Juventus, Salvai: “Le sfide di Champions sono particolari, la pressione deve essere trasformata in voglia di vincere”

28 Settembre 2022 - 11:20


Dopo un lungo periodo out a causa del grave infortunio al ginocchio, Cecilia Salvai è tornata a disposizione nelle scorse settimane mettendo in mostra subito un paio di grandi prestazioni contro Roma e Sassuolo. Il difensore della Juventus ha parlato in conferenza stampa alla vigilia del decisivo spareggio contro l’HB Koge, valido per l’approdo ai gironi di Champions.
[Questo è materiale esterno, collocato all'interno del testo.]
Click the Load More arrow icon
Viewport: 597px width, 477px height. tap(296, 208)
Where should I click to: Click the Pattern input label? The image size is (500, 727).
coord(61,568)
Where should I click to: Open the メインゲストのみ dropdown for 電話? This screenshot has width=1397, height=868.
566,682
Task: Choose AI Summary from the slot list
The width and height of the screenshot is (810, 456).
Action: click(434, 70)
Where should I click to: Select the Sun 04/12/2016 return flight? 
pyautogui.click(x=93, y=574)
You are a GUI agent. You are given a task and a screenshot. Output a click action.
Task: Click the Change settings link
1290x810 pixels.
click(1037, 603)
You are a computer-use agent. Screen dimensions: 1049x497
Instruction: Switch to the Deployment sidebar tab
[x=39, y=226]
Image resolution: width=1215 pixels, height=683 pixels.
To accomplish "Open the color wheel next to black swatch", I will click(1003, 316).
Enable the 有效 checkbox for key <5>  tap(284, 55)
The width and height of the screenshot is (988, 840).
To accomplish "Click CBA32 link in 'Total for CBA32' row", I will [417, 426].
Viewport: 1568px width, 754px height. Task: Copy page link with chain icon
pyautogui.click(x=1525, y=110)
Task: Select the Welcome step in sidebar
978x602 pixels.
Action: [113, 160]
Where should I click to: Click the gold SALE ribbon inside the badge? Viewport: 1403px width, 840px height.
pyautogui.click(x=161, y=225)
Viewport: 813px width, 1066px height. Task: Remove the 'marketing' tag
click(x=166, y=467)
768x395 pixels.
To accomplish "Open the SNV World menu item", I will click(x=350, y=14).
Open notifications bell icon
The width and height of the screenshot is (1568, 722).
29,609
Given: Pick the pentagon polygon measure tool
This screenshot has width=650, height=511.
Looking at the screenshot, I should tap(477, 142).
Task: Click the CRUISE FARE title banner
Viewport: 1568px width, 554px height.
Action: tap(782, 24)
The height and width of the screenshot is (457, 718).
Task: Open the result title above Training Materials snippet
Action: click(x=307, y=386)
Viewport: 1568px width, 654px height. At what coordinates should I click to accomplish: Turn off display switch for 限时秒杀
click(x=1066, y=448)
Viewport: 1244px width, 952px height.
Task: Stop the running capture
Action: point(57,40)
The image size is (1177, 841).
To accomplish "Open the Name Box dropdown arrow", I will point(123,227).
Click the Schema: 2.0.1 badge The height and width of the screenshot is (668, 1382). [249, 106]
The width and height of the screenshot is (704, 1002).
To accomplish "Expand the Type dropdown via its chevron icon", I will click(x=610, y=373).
Queste le sue dichiarazioni:

“Provo una bella emozione, le partite di Champions sono particolari, provi sensazioni che solo queste serate ti possono dare. Sono fortunata ad essere qua, vuol dire che ce la giochiamo di nuovo. Dentro o fuori e così la dobbiamo giocare.”

“Da fuori le partite le vivi in modo diverso, peggiore, ma non credo che ci siano stati grossi stravolgimenti. Ci sono stai problemi fisici, ma questa squadra ha una base molto solida a prescindere da chi vada in campo.”

“Loro hanno dimostrato di essere molto solidi, lo sapevamo e sappiamo che sarà difficile. All’andata sono state brave a sfruttare la ripartenza, noi dovremo trovare degli spazi. Noi per quanto creiamo dobbiamo cercare di concretizzare di più.”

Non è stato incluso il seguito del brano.